Problem to solve: Quote exactly, and only, the lines from the one containing "Resume script execution in debugger overlay" through the end of the material below. Skip pictures.
[Given data Boundary: Start]
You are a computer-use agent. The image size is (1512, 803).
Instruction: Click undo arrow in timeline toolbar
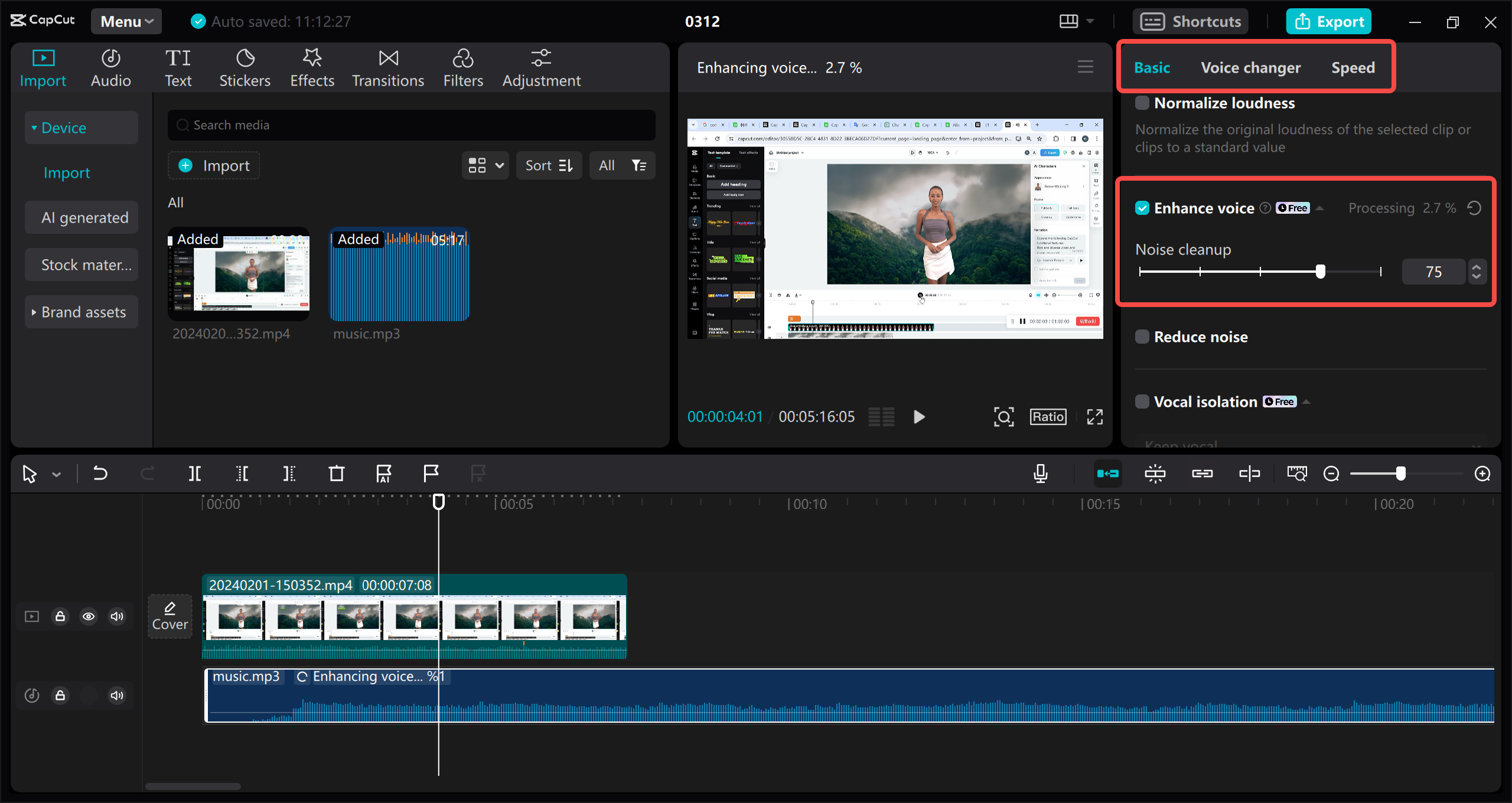pos(100,474)
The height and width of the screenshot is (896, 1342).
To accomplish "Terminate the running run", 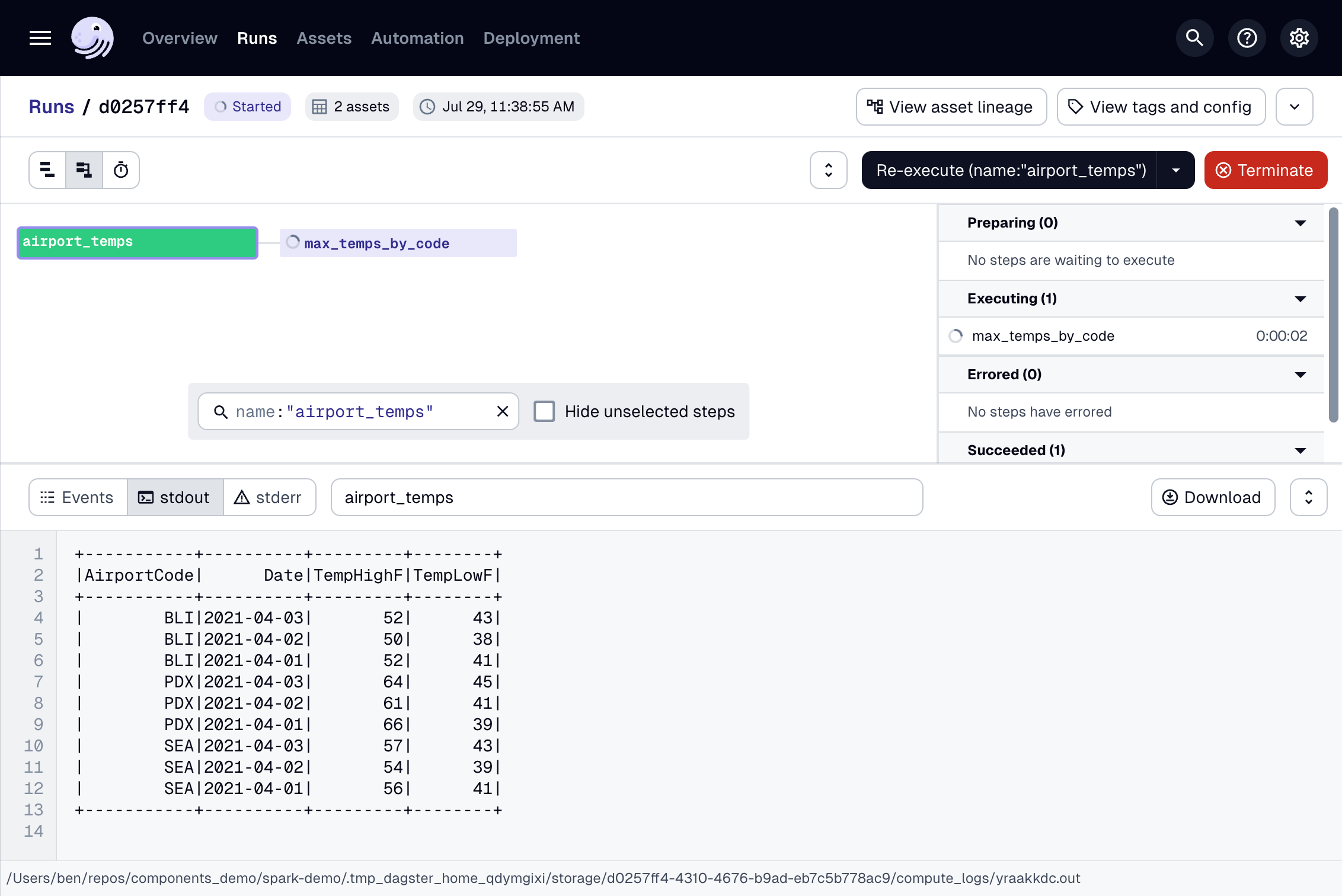I will [x=1265, y=170].
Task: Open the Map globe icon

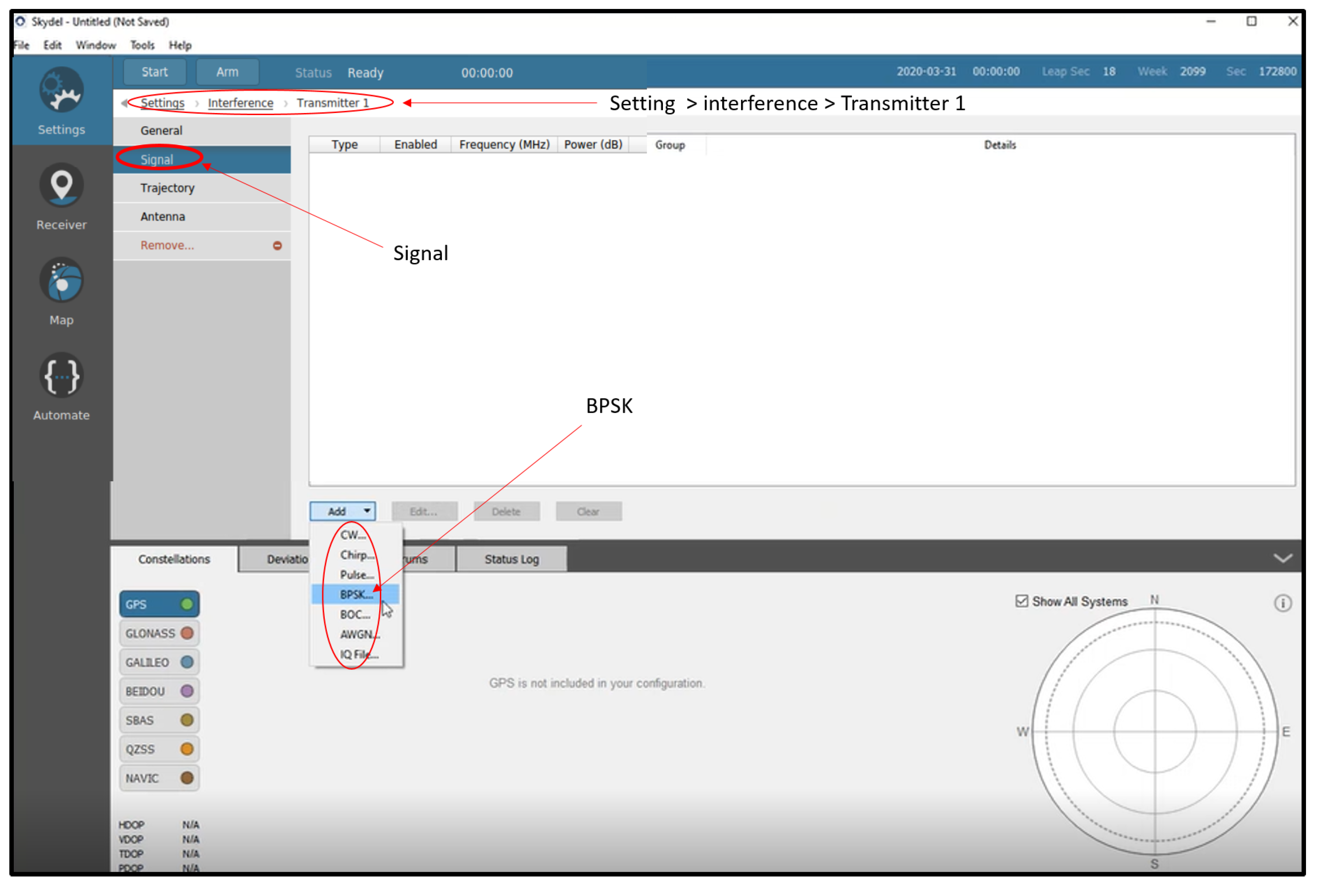Action: click(61, 281)
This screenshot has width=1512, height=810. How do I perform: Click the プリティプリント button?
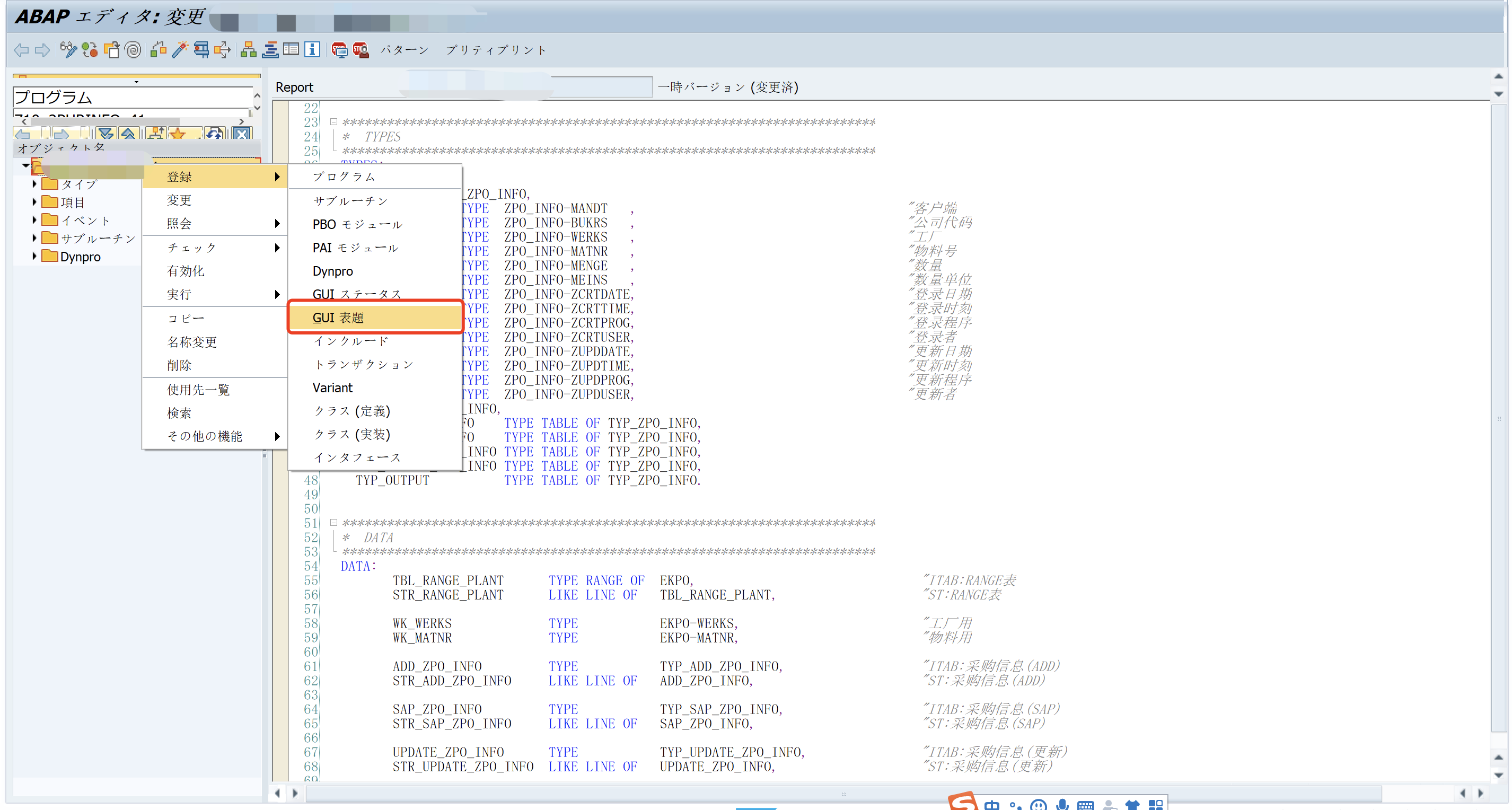[x=495, y=50]
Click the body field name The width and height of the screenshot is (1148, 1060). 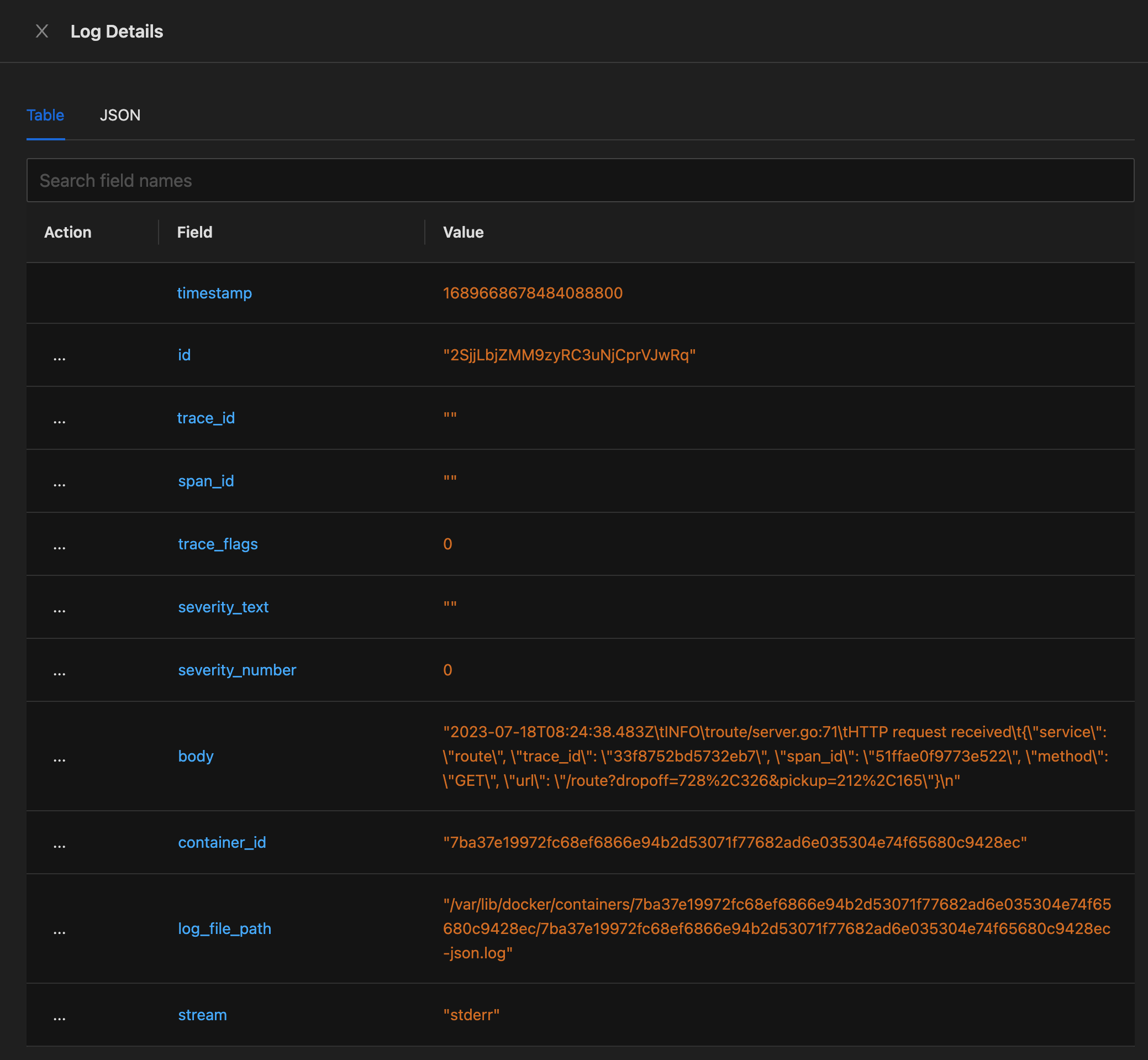(196, 756)

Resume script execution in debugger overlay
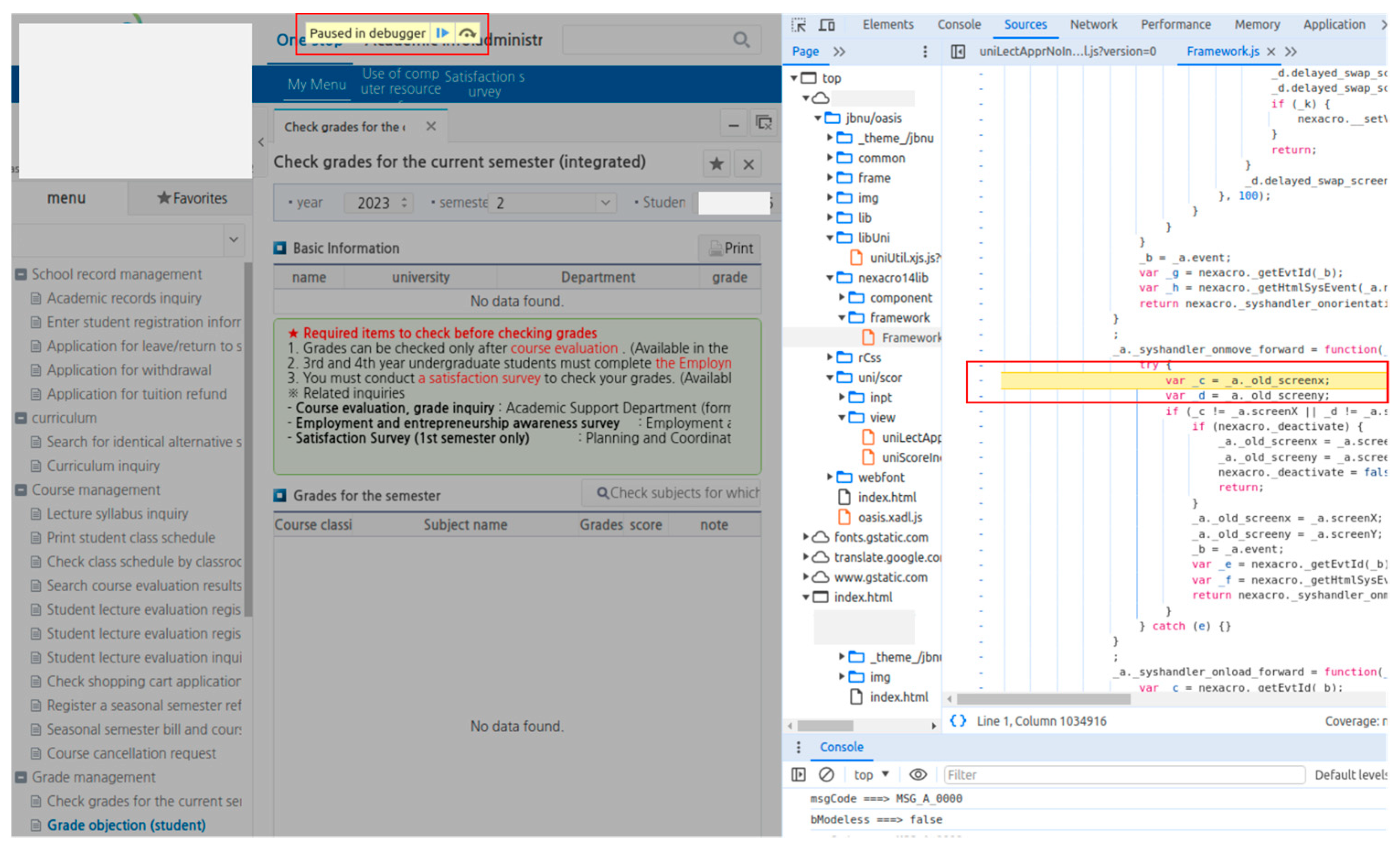(x=442, y=33)
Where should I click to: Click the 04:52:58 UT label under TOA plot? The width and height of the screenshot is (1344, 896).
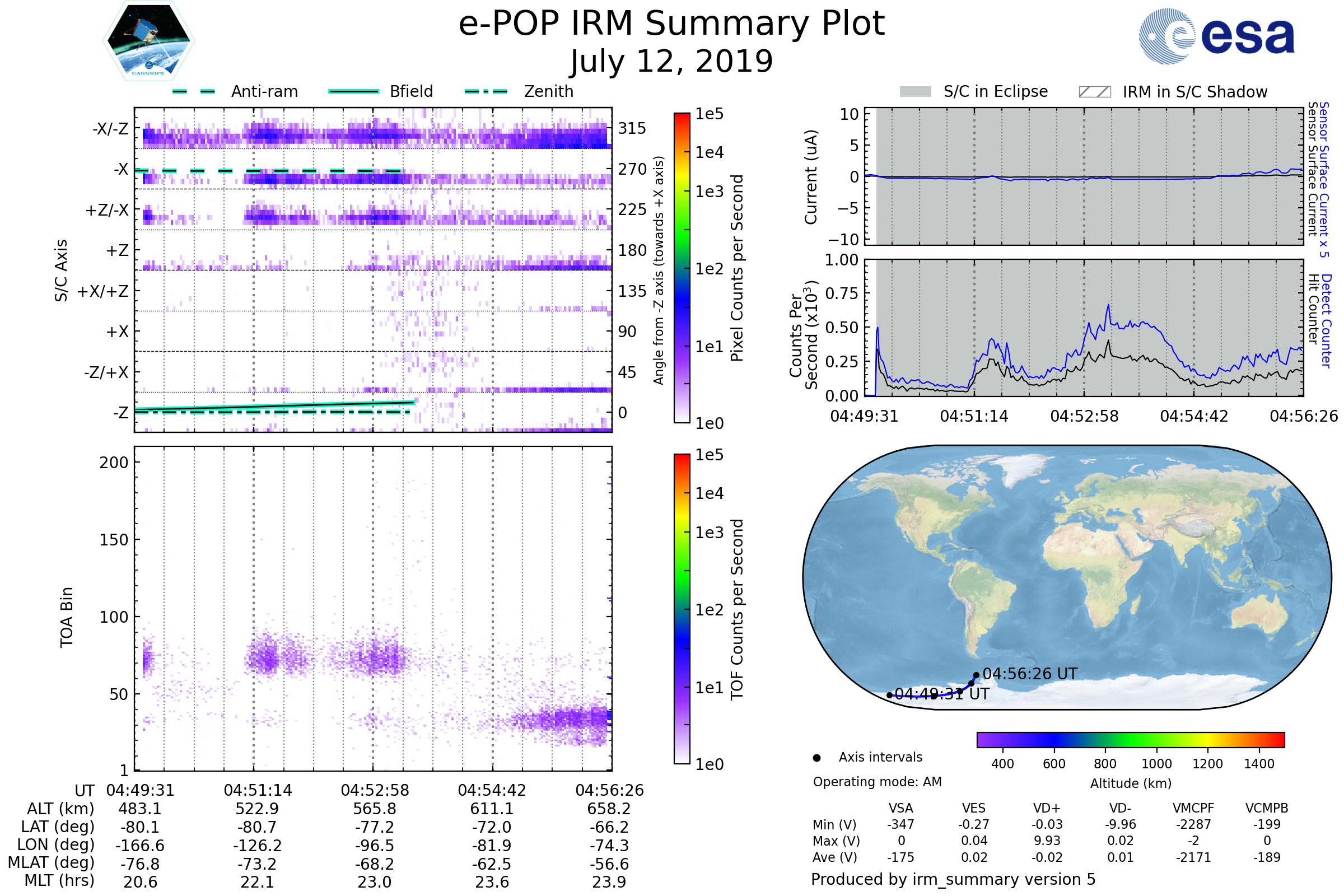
[Given data Boundary: End]
Expected answer:
Resume script execution in debugger overlay
(x=442, y=33)
Where should I click to: Click the 04:52:58 UT label under TOA plot? The width and height of the screenshot is (1344, 896).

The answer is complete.